While some error conditions have been explicitly discussed, e.g.,
get_next_rec on an empty file, others have not, e.g., what happens
when RecSpec::get_from_file is called on an empty file. So think carefully
about potential errors, and write defensive code.
Program Grading Criteria
For this and future programming assignments, working code alone will not
guarantee a good grade. Documentation, error checking, and programming style
will also be taken into consideration when programs are graded. The relative
importance of these categories is as follows:
- Works as specified: 65%
- Good documentation: 15%
- Good coding style: 10%
- Good error checking: 10%
What to Turn In
The TAs will put information on-line about what to do for the final
testing and running of your code. You should turn in copies of your code
together with copies of the output produced by running what they ask you
to run.
Finding the Files
Files for CS 564 will be placed in the directory /u/course/cs564-1.

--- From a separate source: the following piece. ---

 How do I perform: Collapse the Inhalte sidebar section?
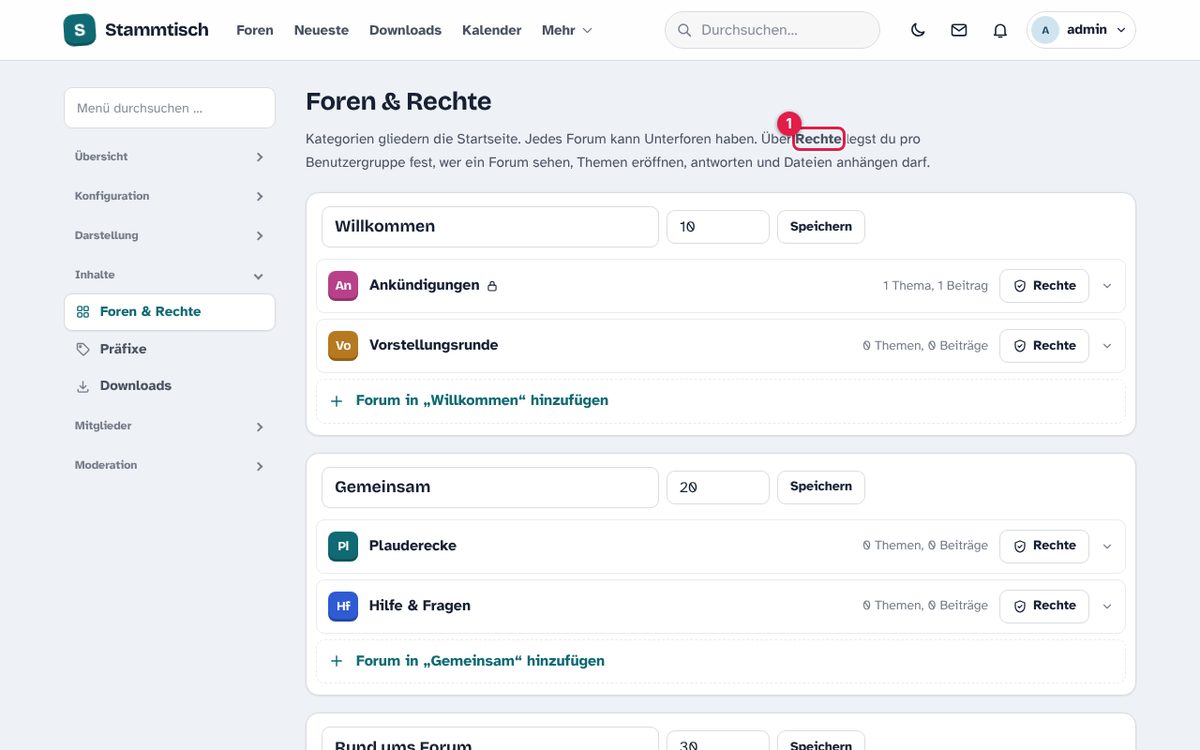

Testing information, constant definitions, routine templates, and test
data files will all be placed in a subdirectory of this directory called
assign1. You should simply make yourself a copy of each of the
files that you find there. In addition, remember to send mail to the
TAs (to "cs564-1") so that they can add you to their CS 564 student mailing
list. Otherwise, you are likely to miss out on useful information about
this and future CS 564 programming assignments. Be sure to check your mail
regularly.
Due Date
Assignment #1 is due on Thursday, September 15, at 5:00 PM. Note that the
late policy for CS 564 implies that (i) lateness will lead to a loss of 5
percentage points per day and (ii) no late assignments will be accepted
at all after 5:00 PM on Sunday, September 18. The TAs will make an on-line
solution available the following Monday for those who wish to look at it.
|